=== PASSAGE TO READ ===

Humans-AI jugalbandi is the way forward

Artificial intelligence (AI) is proving to be one of the most transformative technologies in human history. Just like internet, AI is a technology wave that will make significant changes to established ways of doing things. And reflection of such transformation is always evident. From content writing to software coding; from customer service to process automation; AI-powered platforms are bringing in significant changes to multiple fields and sectors. As an outcome, several jobs are becoming redundant. According to a 2023 study by published by a team of researchers from OpenAI- OpenResearch, and the University of Pennsylvania, several jobs would face the heat of AI-powered automation.
Jobs like interpreters and translators; survey researchers; poets, lyricists and creative writers; animal scientists, public relations specialists; writers and authors; mathematicians; tax preparers; journalists; financial quantitative analysts; and web and digital interface designers are found out to be most vulnerable. Even jobs like data scientists are also listed in the report as a job, which will get impacted. Three years into the survey, many of its predictions have proved true. Media industry has been disrupted badly across the world as generative AI chatbots like ChatGPT, Gemini, Grok, Perplexity handle most of the writing work and thereby have reduced demand for writers, editors and related jobs.

=== MATERIAL SHOWN ===

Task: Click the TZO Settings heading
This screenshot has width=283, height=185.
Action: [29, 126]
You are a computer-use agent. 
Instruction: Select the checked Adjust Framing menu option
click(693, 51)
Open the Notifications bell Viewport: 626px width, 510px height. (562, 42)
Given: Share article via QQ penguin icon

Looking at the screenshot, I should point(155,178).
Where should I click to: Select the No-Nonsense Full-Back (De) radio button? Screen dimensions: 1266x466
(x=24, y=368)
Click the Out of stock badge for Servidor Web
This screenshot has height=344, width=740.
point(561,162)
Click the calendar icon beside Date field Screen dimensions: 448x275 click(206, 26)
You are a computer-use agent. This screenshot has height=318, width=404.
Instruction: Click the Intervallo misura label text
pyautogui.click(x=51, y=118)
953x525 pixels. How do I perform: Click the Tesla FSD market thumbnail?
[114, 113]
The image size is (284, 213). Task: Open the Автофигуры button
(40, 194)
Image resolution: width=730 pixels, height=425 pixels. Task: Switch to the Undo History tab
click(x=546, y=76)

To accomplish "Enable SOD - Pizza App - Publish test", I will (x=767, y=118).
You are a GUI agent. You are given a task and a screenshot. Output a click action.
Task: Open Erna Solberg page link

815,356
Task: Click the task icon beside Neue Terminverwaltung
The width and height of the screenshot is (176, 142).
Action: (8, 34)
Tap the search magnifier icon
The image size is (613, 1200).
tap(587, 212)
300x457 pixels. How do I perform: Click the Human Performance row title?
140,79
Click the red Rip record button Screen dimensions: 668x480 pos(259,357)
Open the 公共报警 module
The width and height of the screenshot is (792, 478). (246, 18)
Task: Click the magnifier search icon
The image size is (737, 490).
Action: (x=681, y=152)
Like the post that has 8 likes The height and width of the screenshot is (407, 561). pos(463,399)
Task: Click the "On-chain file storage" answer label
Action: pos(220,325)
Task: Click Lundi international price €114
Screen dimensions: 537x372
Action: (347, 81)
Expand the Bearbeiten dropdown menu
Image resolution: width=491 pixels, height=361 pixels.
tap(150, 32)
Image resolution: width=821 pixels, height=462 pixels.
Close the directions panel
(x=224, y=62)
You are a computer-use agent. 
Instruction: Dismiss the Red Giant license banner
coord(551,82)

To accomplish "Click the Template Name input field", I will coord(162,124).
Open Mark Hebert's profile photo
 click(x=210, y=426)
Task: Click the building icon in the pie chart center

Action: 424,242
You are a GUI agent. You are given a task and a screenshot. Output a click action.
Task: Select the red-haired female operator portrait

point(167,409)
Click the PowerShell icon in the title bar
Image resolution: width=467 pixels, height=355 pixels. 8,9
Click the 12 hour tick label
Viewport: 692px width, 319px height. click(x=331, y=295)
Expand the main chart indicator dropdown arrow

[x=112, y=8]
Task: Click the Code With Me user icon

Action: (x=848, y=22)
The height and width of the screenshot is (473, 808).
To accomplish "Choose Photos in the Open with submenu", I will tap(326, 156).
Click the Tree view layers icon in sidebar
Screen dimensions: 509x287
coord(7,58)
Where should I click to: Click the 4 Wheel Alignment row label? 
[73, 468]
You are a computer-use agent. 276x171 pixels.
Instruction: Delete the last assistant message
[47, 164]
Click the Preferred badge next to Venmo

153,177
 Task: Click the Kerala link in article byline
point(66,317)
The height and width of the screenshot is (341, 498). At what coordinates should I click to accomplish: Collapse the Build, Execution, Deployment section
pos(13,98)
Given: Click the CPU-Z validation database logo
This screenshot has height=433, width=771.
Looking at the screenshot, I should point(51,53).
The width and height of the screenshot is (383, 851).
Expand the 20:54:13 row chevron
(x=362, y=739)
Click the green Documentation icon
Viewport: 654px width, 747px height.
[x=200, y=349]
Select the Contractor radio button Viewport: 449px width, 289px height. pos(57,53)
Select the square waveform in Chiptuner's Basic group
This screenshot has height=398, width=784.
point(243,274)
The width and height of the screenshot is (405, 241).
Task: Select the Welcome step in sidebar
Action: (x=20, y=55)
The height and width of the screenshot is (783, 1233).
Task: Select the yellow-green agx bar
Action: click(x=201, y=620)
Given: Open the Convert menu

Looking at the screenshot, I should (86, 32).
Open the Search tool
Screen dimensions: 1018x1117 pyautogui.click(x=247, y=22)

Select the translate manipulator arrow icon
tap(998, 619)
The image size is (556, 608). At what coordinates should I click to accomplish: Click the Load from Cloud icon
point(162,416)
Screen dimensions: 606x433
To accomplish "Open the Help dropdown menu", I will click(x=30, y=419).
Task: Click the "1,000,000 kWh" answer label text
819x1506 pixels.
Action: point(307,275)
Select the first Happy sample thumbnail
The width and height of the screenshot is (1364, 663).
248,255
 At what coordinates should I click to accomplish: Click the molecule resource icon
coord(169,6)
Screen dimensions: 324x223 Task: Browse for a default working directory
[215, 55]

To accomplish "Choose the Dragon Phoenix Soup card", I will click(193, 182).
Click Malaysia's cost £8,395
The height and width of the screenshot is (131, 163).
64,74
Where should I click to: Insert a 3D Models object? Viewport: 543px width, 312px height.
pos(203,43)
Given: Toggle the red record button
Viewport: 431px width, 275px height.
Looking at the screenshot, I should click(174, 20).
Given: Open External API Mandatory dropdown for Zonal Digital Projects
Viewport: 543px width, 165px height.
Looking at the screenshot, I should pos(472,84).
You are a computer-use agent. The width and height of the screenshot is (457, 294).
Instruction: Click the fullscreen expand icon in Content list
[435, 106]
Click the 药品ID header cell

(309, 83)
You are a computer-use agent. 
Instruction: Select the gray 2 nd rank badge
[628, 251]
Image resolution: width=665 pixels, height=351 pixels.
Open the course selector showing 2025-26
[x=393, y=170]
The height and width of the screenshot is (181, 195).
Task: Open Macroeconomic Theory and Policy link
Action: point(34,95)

===

- **EXERCISE DIRECTIONS**
Pick up the article on AI and jobs after its last sentence and continue it in the same style.

- **RESPONSE BELOW**
In the technology industry, demand for coders is going down as AI tools write most of the codes. Similarly, entry level jobs- L1& L2 in the software services industry are getting reduced as the tasks get automated. In the era of Agentic AI, many processes across sectors like financial services, manufacturing, retail and others are being automated. Now, the question comes that is an apocalyptic like situation in the job market going to happen? The reality is AI is considered as a black box, whose full-scale impact is not known to anybody. Recently, GenAI expert Ethan Mollick said, “I can tell you that no one knows anything.” According to Mollick, nobody knows what the future holds in the job market.
This seems to a realistic assessment. For instance, after initial euphoria over using novel platforms like ChatGPT, people are finding out that its reliability can’t be foolproof. Moreover, while consumers are adopting AI at a faster pace, enterprises are making cautious moves. Firstly, large scale job dislocations will not happen. This has already been seen in the last three years. Job shift will happen, albeit gradually. Secondly, after the initial enthusiasm fades, many established methods are likely to come back.
During Covid, many predictions and projections were done about edtech, remote working and metaverse among others. However, they were found wrong in the post-pandemic period. So, all established ways of doing things are not going to be replaced by AI-powered platforms for sure. Thirdly, job dislocation is a sensitive issue worldwide. Mass layoffs by technology firms in the US have become a political issue.
In a developing economy like India, no government can afford serious dislocation of jobs, which has the potential of creating a civil unrest. Last but not the least, AI has already been creating new jobs across sectors. In the tech-driven world, developers’ jobs may be getting redundant in some areas but the demand for AI, data, ML, and related engineering professionals is on the rise. All in all, the world will see AI doing a tango with humans and not a case of AI replacing humans in the long-run.